I've been developing some Transformer models, and writing some fairly comprehensive unit tests. In each unit test class I've been doing:
def setUp(self):
torch.manual_seed(123)
and it has worked nicely. I've now been going through and added .to(device)
everywhere, and get reproducible results for both "cpu" and "cuda" (cuda is nvidia 3090). In other words the randomly generated nn.Linear()
weights and biases are the same for both devices.
But Dropout has turned up a problem. I already give an explicit seed before calling the forward function, because I call it more than once, like below (algo1
and algo2
are model classes, both deriving from nn.Module
, and both initialized with identical weights).

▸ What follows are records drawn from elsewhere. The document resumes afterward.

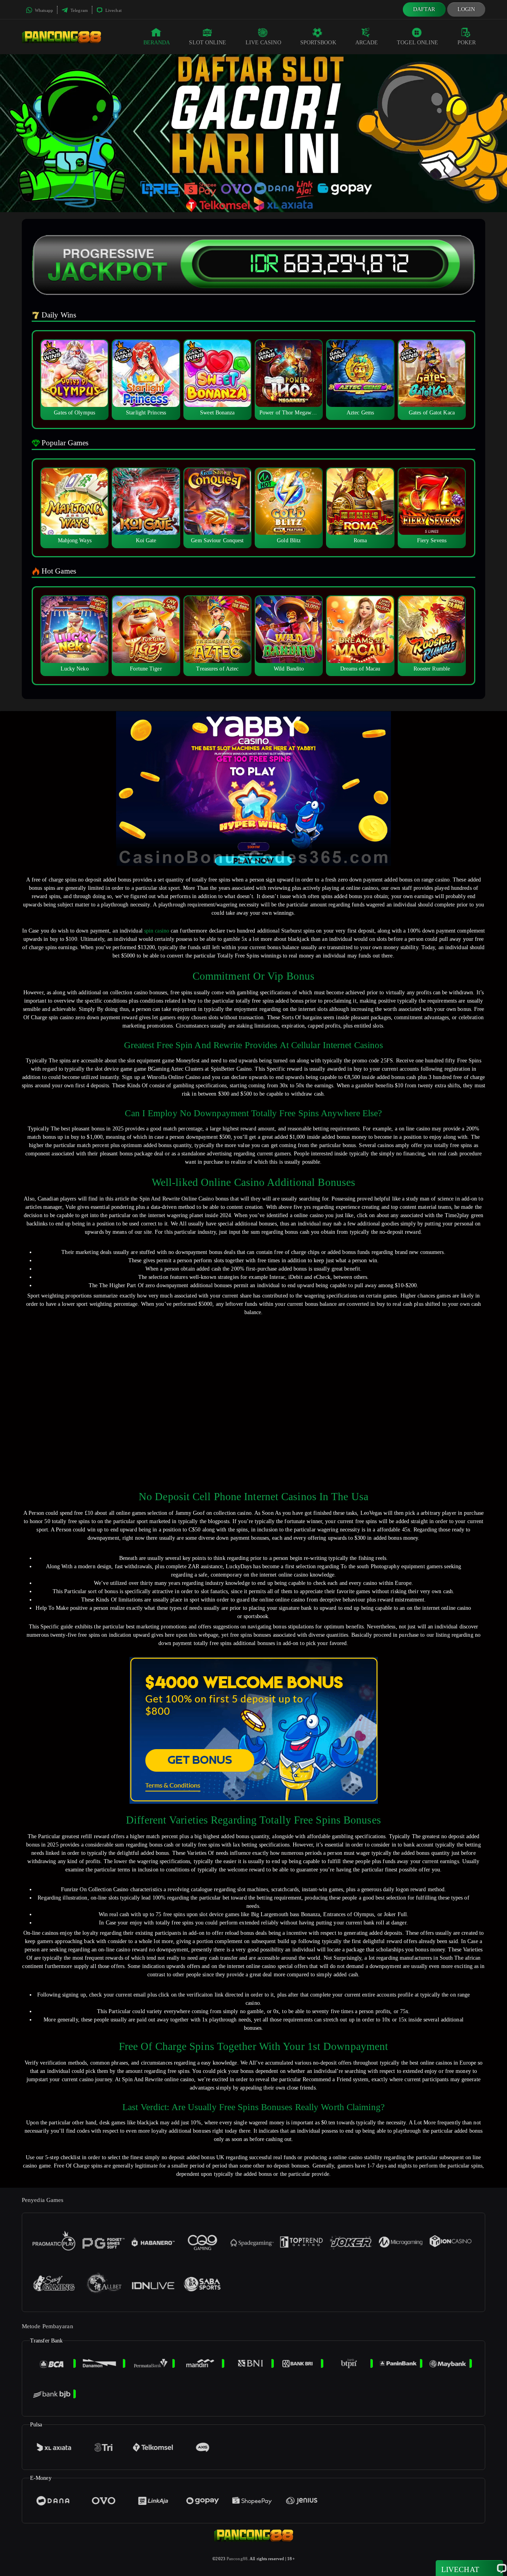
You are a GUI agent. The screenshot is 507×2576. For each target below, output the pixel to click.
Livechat (113, 10)
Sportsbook (318, 43)
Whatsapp (43, 10)
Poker (466, 43)
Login (466, 9)
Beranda (156, 43)
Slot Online (207, 43)
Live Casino (263, 43)
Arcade (366, 43)
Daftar (424, 9)
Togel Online (417, 43)
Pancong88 (237, 2558)
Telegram (78, 10)
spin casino (156, 931)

expected = torch.tensor([...])
...
torch.manual_seed(432)
res1 = algo1(x)
...
torch.manual_seed(432)
res2 = algo2(x)
...
torch.testing.assert_close(res1, res2) #Test for agreement
torch.testing.assert_close(res, expected) #Test for regression
(expected
was created from the res1
output on the first run.)
This works fine on "cpu". And the agreement test works on "cuda", meaning I get the desired reproducibility. My problem is that the generated random numbers are different. So the last line fails.
But this is not happening when the weights and biases are randomly generated: those random numbers are consistent between cpu and cuda.
Is there a way to make Dropout
behave the same way on both devices? If it is impossible, can someone give me some insight as to why? (I.e. why dropout is implemented differently to generating weights.)
I've tried putting torch.backends.cudnn.benchmark = False
at the top of the module, but it made no difference. And I've tried torch.use_deterministic_algorithms(True)
; it gave me an error telling me to set CUBLAS_WORKSPACE_CONFIG=:16:8
, which I did, but it also made no difference.
ADDITIONAL:
I've now tested on two machines:
Python 3.6.9, Pytorch 1.10.2 (Jan 2022 release), torch.version.cuda is 10.2, nvidia-smi reports 11.4 and driver version 470. GPU is a 1070.
Python 3.10.8, Pytorch 1.13.0+cu116 (Nov 2022 release), torch.version.cuda is 11.6, nvidia-smi reports 11.4, and driver version 470. GPU is 3090.
The cpu results are different between the two machines: again just for Dropout, not for weight initialization, and again in a reproducible way. (Not sure if due to OS, python version or pytorch version differences yet.)
The _cuda_results are identical across the two machines.
As a workaround, I will write conditional code with three different expected
arrays for this one unit test, and drop dropout for future tests.